Cependant, Hegel a bien saisi que l’art n’était pas uniquement une imitation, mais également un processus de synthèse. Voici comment, dans l’Esthétique, il montre que l’art comme imitation est quelque chose d’insuffisant :

« L’opinion la plus courante qu’on se fait de la fin que se propose l’art est qu’elle consiste à imiter la nature…

Dans cette perspective, l’imitation, c’est-à-dire l’habileté à reproduire avec une parfaite fidélité les objets naturels, tels qu’ils s’offrent à nous constituerait le but essentiel de l’art, et quand cette reproduction fidèle serait bien réussie, elle nous donnerait une complète satisfaction.

Cette définition n’assigne à l’art que le but tout formel de refaire à son tour, aussi bien que ses moyens le lui permettent, ce qui existe déjà dans le monde extérieur, et de le reproduire tel quel.

Mais on peut remarquer tout de suite que cette reproduction est un travail superflu, que ce que nous voyons représenté et reproduit sur de tableaux, à la scène où ailleurs: animaux, paysages, situations humaines, nous le trouvons déjà dans nos jardins, dans notre maison, ou parfois dans ce que nous tenons du cercle plus ou moins étroit de nos amis et connaissances.

En outre, ce travail superflu peut passer pour un jeu présomptueux, qui reste bien en-deça de la nature. Car l’art est limité par ses moyens d’expression, et ne peut produire que des illusions partielles, qui ne trompent qu’un seul sens.
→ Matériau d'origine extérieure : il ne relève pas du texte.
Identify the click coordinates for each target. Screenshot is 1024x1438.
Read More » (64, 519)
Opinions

En fait, quand l’art s’en tient au but formel de la stricte imitation, il ne nous donne, à la place du réel et du vivant que la caricature de la vie.

On sait que les Turcs, comme tous les mahométans, ne tolèrent qu’on peigne ou reproduise l’homme ou toute autre créature vivante. J.Bruce au cours de son voyage en Abyssinie, ayant montré à un Turc un poisson peint le plongea d’abord dans l’étonnement, mais bientôt après, en reçu la réponse suivante:  » Si ce poisson, au Jugement Dernier, se lève contre toi et te dit: tu m’as bien fait un corps, mais point d’âme vivante, comment te justifieras-tu de cette accusation? « .

Le Prophète lui-aussi, comme il est dit dans la Sunna répondit à ses deux femmes, Ommi Habida et Ommi Selma, qui lui parlaient des peintures des temples éthiopiens: « Ces peintures accuseront leurs auteurs au jour du Jugement » (…).

D’une façon générale, il faut dire que l’art, quand il se borne à imiter, ne peut rivaliser avec la nature, et qu’il ressemble à un ver qui s’efforce en rampant d’imiter un éléphant. »

L’imitation n’est donc pas un reflet passif, mais une activité au sein de l’esprit. L’imitation est à la fois une réflexion de ce qui est extérieur à soi, mais en même temps une activité visant à reproduire à sa manière la réalité.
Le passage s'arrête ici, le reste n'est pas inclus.